A few days after the second big German air raid on Coventry in 1942
when large parts of the city centre were obliterated and the smoke
had cleared, I went down town with my mother to buy whale meat.
(Because so few people bought whale meat, it was off-ration, but it
made a wonderful Lancashire hot pot -- tasting just like beef, which
was then almost unobtainable.) Most of Corporation Street had been
bombed out, including the Rex Cinema. However, its front facade was
still standing and, hanging by one end from it, and touching the
pavement at the other, was a long placard. It read Gone With the Wind.
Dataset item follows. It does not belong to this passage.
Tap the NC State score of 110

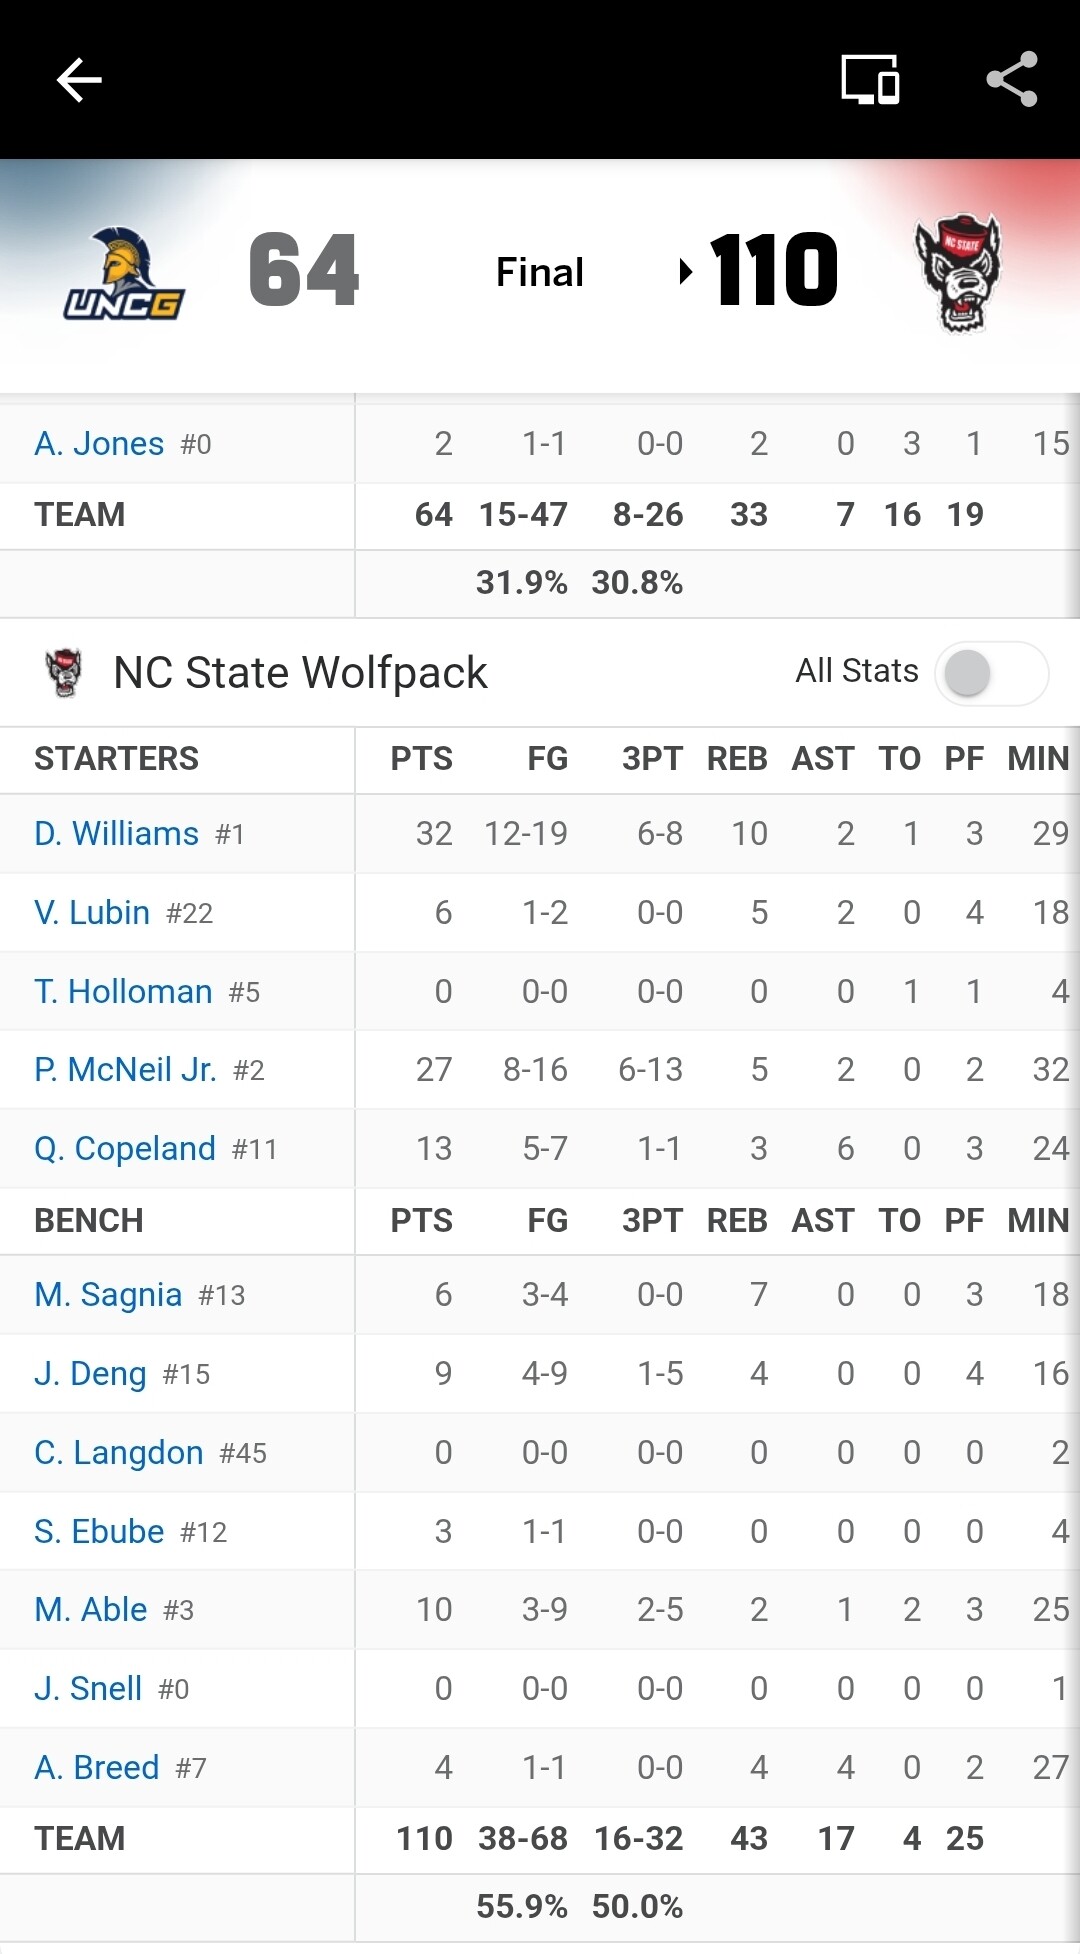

As I was only seven and, like all the boys I knew (or at least, those
in our street who hadn't been bombed), I thought that the war was a
wonderfully exciting occasion. So I laughed when I saw this displaced
placard, which had certainly gone with the wind. I was quickly
reprimanded. And quite rightly, too. Strangely enough, however, I've
never read Gone With the Wind since then, although I've read more
than enough 'Great American Novels'.
I feel I ought to read it now. I came across mention of it on the
Internet this morning. One character in the book, Rhett Butler,
apparently says that the biggest fortunes can only be made during the
building up of an empire or the breaking down of an empire. Well . .
. that's certainly true today as America continues to sink under its
massive government debt. And, of course, since the 2008/9 crisis,
quite a few bankers, particularly investment bankers, have made a
fortune out of it. And the same applies in Western Europe.
If we proceed further into a double-dip -- on the edge of which, like
the aforesaid placard, we are now dangling -- then more fortunes will
be made, no doubt. It's likely, however, that it will not be the
bankers who will make fortunes this time but much cleverer people who
are now buying agricultural land or buying gold against the day when
food will be a great deal more expensive than now and gold will
perforce become the background world currency.
Governments will not be able to bail-out the foolish bankers in the
same lavish fashion as before. If they fear for their very survival,
governments will need all the money they can print simply to keep
large proportions of their electorates on survival welfare for a few
years. Meanwhile, politicians will be promising -- perhaps sincerely
this time -- that they will sort out their currencies once and for
all, and forthwith stop the continuing inflation of currencies which
has plagued the world for most of the past century.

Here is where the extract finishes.